Max plays happily for the camera with his dad, the pair sporting not entirely dissimilar outfits and hairstyles. As we watch on, his mum describes Max’s recent graduation to a big-kid bed: how her first instinct was to buy him simple, crisp linen from Sheridan. But then she thought, “How could I? Max doesn’t care about white sheets!” And turned back to buy bedding patterned with colourful trucks.
You can be one half of one of Australia’s best-loved fashion labels, famous for its flattering shapes and sleek silhouettes, but if you have a two-year-old whose passion in life is heavy vehicles, well, what are you going to do?
Bec & Bridge’s Bec Cooper lives in a Bondi apartment with Max and her husband Dan Lewinsky, who runs Dan the Man Cooking, a seasonally driven catering company. Cooper and Lewinsky are warm, easy and down-to-earth; Max is sweet natured, spirited and very cute.
Cooper was born in Bondi, Lewinsky came to Australia from South Africa in 2000. They met soon after in 2001, when Cooper was in her first year of studying fashion and textiles at UTS. “We were best friends,” says Cooper. “Inseparable, really,” adds Lewinsky. Cooper was too busy enjoying the creative freedom of university to think about romance; channeling energy into the fledgling brand she was establishing with her classmate Bridget Yorston; which started with customising jeans. “I still remember revamping a pair of Dan’s jeans. We weren’t even dating, and he wore them everywhere!” After a year and a half they realised their relationship was more than platonic. “There were a couple of drunk, late-night pashes that turned the tables,” Lewinsky says with a grin.
By the time Cooper and Lewinsky married in 2012, Bec & Bridge had grown to be one of Australia’s most popular labels and a successful overseas export, with celebrity endorsements from stars including Miranda Kerr, Heidi Klum and Kim Kardashian. Lewinsky was on the brink of starting up his own company. “Dan worked in finance in the city for five years, and didn’t enjoy it,” Cooper says. “He’d come home every night and all he’d want to do is cook.” Lewinsky quit his day job and hasn’t looked back. Through Dan the Man Cooking he approaches event catering with artistic presentation, a predilection for local, seasonal produce and a passion for smoked meats. On the first Friday of every month he runs Up in Smoke – a Texas-style barbeque night at Easts Rugby Club in Bellevue Hill. He’s even got a couple of weddings coming up for which his clients have requested an all-out barbeque wedding. And while you might imagine Cooper gets to eat like royalty all the time, “I ate much better when he was doing finance in the city!” she says, laughing.
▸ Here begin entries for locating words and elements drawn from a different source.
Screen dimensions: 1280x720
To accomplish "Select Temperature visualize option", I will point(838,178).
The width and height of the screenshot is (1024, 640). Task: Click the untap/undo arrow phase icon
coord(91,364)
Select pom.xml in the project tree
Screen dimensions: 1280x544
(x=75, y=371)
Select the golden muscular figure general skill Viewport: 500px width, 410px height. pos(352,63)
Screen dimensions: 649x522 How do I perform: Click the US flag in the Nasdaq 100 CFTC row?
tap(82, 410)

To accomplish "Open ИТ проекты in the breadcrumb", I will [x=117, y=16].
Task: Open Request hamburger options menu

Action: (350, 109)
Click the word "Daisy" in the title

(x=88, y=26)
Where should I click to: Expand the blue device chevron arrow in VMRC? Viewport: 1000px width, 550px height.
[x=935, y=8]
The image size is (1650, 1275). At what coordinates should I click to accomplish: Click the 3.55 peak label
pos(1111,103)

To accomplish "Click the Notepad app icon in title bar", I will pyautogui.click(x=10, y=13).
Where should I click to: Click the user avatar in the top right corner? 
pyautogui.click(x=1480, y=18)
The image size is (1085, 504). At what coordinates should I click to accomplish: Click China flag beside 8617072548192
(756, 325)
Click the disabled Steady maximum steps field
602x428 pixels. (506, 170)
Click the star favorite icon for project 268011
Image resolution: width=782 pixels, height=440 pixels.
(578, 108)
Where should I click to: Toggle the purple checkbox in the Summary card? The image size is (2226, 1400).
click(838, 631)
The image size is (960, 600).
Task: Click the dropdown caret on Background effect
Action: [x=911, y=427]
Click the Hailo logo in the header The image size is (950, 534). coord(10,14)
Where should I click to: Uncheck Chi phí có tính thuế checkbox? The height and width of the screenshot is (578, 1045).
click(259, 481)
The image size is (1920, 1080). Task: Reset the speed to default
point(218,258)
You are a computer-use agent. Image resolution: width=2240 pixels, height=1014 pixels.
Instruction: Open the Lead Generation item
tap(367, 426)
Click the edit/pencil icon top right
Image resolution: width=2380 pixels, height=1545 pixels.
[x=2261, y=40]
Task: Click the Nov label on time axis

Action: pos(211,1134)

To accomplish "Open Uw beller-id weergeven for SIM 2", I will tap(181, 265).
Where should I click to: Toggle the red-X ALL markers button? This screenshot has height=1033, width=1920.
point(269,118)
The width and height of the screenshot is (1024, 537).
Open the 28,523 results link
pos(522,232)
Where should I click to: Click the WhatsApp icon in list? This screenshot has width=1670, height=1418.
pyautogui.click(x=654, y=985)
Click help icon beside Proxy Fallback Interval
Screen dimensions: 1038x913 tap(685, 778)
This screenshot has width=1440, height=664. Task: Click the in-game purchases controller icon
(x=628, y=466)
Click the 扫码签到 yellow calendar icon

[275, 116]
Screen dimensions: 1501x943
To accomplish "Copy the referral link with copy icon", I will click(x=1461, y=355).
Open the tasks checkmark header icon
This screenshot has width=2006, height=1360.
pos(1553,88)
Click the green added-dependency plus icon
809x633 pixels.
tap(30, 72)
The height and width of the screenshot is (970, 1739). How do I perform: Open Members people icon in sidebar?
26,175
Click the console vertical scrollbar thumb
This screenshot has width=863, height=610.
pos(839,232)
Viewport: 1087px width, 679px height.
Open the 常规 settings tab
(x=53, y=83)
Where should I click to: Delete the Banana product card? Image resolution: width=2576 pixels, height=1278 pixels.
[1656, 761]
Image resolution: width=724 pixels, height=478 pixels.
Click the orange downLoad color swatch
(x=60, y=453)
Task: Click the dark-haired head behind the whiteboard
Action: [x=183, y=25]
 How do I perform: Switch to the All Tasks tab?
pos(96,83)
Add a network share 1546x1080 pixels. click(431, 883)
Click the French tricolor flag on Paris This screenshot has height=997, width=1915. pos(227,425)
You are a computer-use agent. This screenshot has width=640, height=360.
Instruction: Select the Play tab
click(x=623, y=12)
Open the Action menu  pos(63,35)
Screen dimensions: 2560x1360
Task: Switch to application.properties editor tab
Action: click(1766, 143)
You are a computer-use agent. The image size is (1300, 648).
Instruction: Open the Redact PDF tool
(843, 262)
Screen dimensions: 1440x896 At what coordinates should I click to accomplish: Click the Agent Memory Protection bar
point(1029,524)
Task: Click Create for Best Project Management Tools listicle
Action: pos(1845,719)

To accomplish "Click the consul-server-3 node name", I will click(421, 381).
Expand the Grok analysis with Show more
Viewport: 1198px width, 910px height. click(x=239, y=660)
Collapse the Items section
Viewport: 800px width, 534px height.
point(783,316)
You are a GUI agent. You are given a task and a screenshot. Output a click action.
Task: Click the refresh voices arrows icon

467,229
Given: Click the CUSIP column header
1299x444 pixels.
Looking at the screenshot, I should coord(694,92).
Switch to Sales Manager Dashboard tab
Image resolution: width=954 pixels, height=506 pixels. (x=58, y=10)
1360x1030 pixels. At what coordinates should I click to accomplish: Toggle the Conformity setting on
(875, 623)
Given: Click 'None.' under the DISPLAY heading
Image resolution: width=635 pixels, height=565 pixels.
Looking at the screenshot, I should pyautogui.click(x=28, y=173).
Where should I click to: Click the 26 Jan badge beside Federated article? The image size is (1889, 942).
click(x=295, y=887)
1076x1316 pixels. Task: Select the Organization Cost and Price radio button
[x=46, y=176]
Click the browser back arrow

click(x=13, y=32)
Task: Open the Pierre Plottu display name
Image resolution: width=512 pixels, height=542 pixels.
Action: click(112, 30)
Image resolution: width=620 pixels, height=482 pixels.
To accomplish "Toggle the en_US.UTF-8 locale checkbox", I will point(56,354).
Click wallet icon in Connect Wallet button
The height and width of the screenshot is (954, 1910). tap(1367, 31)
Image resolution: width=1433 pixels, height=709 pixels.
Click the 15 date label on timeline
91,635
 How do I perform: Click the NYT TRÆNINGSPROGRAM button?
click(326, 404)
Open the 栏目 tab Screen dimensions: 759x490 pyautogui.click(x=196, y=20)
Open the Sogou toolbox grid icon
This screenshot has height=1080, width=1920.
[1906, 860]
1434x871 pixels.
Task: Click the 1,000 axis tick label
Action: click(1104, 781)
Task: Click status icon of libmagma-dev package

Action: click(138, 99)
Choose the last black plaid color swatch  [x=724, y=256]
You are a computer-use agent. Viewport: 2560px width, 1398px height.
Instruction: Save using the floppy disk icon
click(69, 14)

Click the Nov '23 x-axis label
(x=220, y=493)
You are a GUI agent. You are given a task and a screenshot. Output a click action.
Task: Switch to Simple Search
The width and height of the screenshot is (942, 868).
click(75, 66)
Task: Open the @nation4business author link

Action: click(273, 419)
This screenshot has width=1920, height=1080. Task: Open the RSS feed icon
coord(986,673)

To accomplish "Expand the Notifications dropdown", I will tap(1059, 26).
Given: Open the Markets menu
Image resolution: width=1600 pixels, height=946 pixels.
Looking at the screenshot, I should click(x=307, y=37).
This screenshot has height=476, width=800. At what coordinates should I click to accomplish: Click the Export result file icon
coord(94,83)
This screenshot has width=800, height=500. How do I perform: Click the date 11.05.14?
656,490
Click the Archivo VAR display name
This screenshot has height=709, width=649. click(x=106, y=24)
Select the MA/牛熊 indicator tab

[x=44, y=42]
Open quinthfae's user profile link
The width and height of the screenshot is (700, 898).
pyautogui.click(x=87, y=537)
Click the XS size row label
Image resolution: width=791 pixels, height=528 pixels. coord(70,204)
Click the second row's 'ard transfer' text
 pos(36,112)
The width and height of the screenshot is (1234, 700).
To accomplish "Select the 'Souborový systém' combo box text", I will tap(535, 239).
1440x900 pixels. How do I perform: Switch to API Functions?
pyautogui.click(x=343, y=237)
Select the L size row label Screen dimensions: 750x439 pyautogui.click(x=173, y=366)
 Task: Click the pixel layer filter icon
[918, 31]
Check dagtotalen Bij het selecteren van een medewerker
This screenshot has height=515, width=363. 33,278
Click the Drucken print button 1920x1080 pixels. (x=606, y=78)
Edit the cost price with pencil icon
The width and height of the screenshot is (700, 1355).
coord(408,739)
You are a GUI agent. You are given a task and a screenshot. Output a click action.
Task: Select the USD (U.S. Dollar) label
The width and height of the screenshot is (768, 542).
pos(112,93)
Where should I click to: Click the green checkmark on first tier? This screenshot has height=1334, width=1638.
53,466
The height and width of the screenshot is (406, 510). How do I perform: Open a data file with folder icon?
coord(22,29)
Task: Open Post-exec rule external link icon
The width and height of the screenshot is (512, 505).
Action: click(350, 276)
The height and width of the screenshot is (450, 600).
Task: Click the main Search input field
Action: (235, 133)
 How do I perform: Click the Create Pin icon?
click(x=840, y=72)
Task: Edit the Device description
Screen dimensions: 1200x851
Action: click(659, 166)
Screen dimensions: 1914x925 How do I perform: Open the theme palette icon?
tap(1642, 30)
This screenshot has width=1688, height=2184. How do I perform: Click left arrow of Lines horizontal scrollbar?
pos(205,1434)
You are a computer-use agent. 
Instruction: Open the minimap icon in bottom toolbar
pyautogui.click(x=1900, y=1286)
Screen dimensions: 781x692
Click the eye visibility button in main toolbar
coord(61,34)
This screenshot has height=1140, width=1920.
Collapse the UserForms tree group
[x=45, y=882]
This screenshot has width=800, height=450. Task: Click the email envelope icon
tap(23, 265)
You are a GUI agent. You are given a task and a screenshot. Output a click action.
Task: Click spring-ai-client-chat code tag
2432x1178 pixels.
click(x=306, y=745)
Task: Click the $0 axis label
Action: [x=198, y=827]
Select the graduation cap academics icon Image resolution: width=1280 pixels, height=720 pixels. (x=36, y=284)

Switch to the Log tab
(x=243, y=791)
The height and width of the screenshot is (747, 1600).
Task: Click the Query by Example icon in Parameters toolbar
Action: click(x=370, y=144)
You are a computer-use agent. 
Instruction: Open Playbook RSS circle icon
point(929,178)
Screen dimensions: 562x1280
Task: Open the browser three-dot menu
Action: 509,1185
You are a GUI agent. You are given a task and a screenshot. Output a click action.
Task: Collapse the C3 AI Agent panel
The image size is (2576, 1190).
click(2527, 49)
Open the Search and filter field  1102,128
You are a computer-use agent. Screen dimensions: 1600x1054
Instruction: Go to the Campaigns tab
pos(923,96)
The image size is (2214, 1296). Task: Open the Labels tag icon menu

The couple remember fondly the early days of Bec & Bridge: cutting fabric on the carpet at Cooper’s mum’s house, Lewinsky running missions to pick up materials from the outskirts of town. For the label’s first fashion week, Lewinsky helped deck out a space above a McDonald’s on George Street. In turn, it has been great for Cooper to watch Lewinsky start a successful business in his thirties. (Incidently, Cooper’s sister, Ilana, is director and brand manager of Dan the Man). She and Yorston were 19 when they started out – naïve and able to indulge their creativity, she says. “I admire Dan because I think I’d find it much harder to do it at this age, because you just have so many more external pressures.” But the shared experience of starting businesses means Cooper understands the passion and energy that goes into it – even when Lewinsky gets up at 3am to smoke meat. And while Cooper no longer pulls all-nighters with Yorston like they did in their student days, her schedule – like Lewinsky’s – is hectic.
“It’s almost impossible!” says Lewinsky about the fine balancing act of their lives. “But we have amazing support from our families,” Cooper says. “My mum’s incredible. But I think every day for us is just a logistical juggle,” she continues. “Both having your own businesses … it’s almost like having two other kids. You just don’t shut off. I think with the disadvantages come the advantages, things like always being able to take Max to his doctors appointments together. And sometimes we will have a random Tuesday where we can all go for lunch. We just appreciate the breaks and try not to get too overwhelmed by it.”
One precious ritual takes place a few hours after Max wakes up at 6am and before Cooper heads to the office, or Lewinsky heads to his nearby kitchen. “It’s the morning coffees,” says Lewinsky. “Every morning we walk down the road and get a coffee together. We sit on a park bench, we drink our coffee and watch” – not the ocean – “the garbage trucks.”